Stack-based buffer overflow in the ONVIF CreateUsers service of the TP-Link Tapo C520WS v2 IP camera allows an authenticated, adjacent-network attacker to crash the ONVIF management process by sending a crafted request with an excessive number of XML user nodes. Exploitation results in a denial-of-service condition that disrupts ONVIF-based device configuration and management until the service recovers or the device is rebooted. No public exploit code or CISA KEV listing has been identified at time of analysis; the vendor (TP-Link) has released a firmware patch.
Authorization bypass in TP-Link Tapo C520WS v2 cameras allows holders of restricted accounts (such as hub users) to execute privileged operations they are not entitled to perform. By abusing the device API's legitimate method mapping behavior, an authenticated low-privilege attacker on the adjacent network can disguise sensitive calls as whitelisted ones, leading to integrity loss and high availability impact including device resets and configuration changes. No public exploit identified at time of analysis, and the issue was reported by TP-Link itself with a vendor patch available.

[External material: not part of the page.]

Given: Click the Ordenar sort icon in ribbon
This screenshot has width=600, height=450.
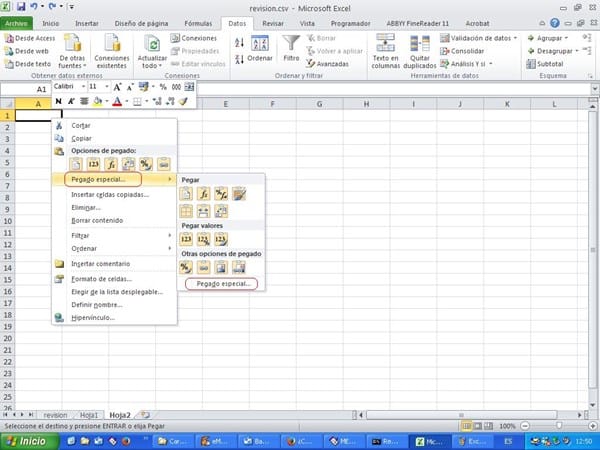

Denial of service in the RTSP server of TP-Link Tapo C520WS v2 IP cameras allows adjacent network attackers to render the camera's video streaming service non-responsive by sending syntactically invalid RTSP input. The flaw is reachable without authentication or user interaction from the local network segment (CVSS 4.0 vector AV:A/PR:N/UI:N) and no public exploit identified at time of analysis. While confidentiality and integrity are unaffected, availability of the surveillance stream is fully impacted, which is operationally significant for a security camera.